**GOAL:**
Render each line of the rows below as one string in a JSON list, omitting blank lines.

**DATA PROVIDED:**
* * * *
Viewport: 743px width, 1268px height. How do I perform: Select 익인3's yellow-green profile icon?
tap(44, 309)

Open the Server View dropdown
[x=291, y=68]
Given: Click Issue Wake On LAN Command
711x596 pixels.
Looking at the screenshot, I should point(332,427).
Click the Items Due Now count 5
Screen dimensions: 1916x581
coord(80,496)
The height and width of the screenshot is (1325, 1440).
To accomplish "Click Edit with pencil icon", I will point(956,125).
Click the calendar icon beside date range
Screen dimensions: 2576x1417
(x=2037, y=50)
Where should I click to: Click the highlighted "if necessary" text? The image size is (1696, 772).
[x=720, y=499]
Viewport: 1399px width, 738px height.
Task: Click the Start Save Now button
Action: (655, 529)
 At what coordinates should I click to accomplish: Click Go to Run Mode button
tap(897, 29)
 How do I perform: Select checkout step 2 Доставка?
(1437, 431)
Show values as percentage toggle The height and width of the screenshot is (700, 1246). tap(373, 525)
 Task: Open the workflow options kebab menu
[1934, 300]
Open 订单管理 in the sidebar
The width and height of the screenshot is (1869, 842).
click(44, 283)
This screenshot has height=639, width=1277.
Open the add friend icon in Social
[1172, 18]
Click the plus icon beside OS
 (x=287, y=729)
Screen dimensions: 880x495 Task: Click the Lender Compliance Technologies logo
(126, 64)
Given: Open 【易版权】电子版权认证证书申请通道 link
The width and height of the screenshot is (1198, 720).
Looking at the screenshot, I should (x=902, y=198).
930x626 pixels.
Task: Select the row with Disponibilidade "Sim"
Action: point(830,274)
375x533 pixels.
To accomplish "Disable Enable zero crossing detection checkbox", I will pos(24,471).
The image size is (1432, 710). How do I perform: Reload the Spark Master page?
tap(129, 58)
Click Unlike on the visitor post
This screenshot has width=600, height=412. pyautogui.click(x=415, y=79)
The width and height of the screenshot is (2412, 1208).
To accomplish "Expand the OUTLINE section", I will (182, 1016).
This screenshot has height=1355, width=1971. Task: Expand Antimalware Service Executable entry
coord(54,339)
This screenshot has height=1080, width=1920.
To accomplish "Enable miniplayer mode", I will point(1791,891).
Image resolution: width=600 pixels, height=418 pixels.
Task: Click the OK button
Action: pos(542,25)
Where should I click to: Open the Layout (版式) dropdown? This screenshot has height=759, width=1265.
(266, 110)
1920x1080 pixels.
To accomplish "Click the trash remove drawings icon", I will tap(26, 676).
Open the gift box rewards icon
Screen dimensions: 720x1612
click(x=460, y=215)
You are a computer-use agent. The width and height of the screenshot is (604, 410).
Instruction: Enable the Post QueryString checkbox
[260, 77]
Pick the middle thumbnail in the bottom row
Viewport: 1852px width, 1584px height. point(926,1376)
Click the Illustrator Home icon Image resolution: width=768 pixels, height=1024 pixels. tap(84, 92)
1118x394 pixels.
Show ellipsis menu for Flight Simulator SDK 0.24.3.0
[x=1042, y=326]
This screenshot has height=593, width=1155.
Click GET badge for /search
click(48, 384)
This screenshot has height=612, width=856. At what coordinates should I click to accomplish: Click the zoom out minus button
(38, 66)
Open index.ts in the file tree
* * * *
**IN RESPONSE:**
[
  "Viewport: 743px width, 1268px height. How do I perform: Select 익인3's yellow-green profile icon?",
  "tap(44, 309)",
  "Open the Server View dropdown",
  "[x=291, y=68]",
  "Given: Click Issue Wake On LAN Command",
  "711x596 pixels.",
  "Looking at the screenshot, I should point(332,427).",
  "Click the Items Due Now count 5",
  "Screen dimensions: 1916x581",
  "coord(80,496)",
  "The height and width of the screenshot is (1325, 1440).",
  "To accomplish \"Click Edit with pencil icon\", I will point(956,125).",
  "Click the calendar icon beside date range",
  "Screen dimensions: 2576x1417",
  "(x=2037, y=50)",
  "Where should I click to: Click the highlighted \"if necessary\" text? The image size is (1696, 772).",
  "[x=720, y=499]",
  "Viewport: 1399px width, 738px height.",
  "Task: Click the Start Save Now button",
  "Action: (655, 529)",
  " At what coordinates should I click to accomplish: Click Go to Run Mode button",
  "tap(897, 29)",
  " How do I perform: Select checkout step 2 Доставка?",
  "(1437, 431)",
  "Show values as percentage toggle The height and width of the screenshot is (700, 1246). tap(373, 525)",
  " Task: Open the workflow options kebab menu",
  "[1934, 300]",
  "Open 订单管理 in the sidebar",
  "The width and height of the screenshot is (1869, 842).",
  "click(44, 283)",
  "This screenshot has height=639, width=1277.",
  "Open the add friend icon in Social",
  "[1172, 18]",
  "Click the plus icon beside OS",
  " (x=287, y=729)",
  "Screen dimensions: 880x495 Task: Click the Lender Compliance Technologies logo",
  "(126, 64)",
  "Given: Open 【易版权】电子版权认证证书申请通道 link",
  "The width and height of the screenshot is (1198, 720).",
  "Looking at the screenshot, I should (x=902, y=198).",
  "930x626 pixels.",
  "Task: Select the row with Disponibilidade \"Sim\"",
  "Action: point(830,274)",
  "375x533 pixels.",
  "To accomplish \"Disable Enable zero crossing detection checkbox\", I will pos(24,471).",
  "The image size is (1432, 710). How do I perform: Reload the Spark Master page?",
  "tap(129, 58)",
  "Click Unlike on the visitor post",
  "This screenshot has width=600, height=412. pyautogui.click(x=415, y=79)",
  "The width and height of the screenshot is (2412, 1208).",
  "To accomplish \"Expand the OUTLINE section\", I will (182, 1016).",
  "This screenshot has height=1355, width=1971. Task: Expand Antimalware Service Executable entry",
  "coord(54,339)",
  "This screenshot has height=1080, width=1920.",
  "To accomplish \"Enable miniplayer mode\", I will point(1791,891).",
  "Image resolution: width=600 pixels, height=418 pixels.",
  "Task: Click the OK button",
  "Action: pos(542,25)",
  "Where should I click to: Open the Layout (版式) dropdown? This screenshot has height=759, width=1265.",
  "(266, 110)",
  "1920x1080 pixels.",
  "To accomplish \"Click the trash remove drawings icon\", I will tap(26, 676).",
  "Open the gift box rewards icon",
  "Screen dimensions: 720x1612",
  "click(x=460, y=215)",
  "You are a computer-use agent. The width and height of the screenshot is (604, 410).",
  "Instruction: Enable the Post QueryString checkbox",
  "[260, 77]",
  "Pick the middle thumbnail in the bottom row",
  "Viewport: 1852px width, 1584px height. point(926,1376)",
  "Click the Illustrator Home icon Image resolution: width=768 pixels, height=1024 pixels. tap(84, 92)",
  "1118x394 pixels.",
  "Show ellipsis menu for Flight Simulator SDK 0.24.3.0",
  "[x=1042, y=326]",
  "This screenshot has height=593, width=1155.",
  "Click GET badge for /search",
  "click(48, 384)",
  "This screenshot has height=612, width=856. At what coordinates should I click to accomplish: Click the zoom out minus button",
  "(38, 66)",
  "Open index.ts in the file tree"
]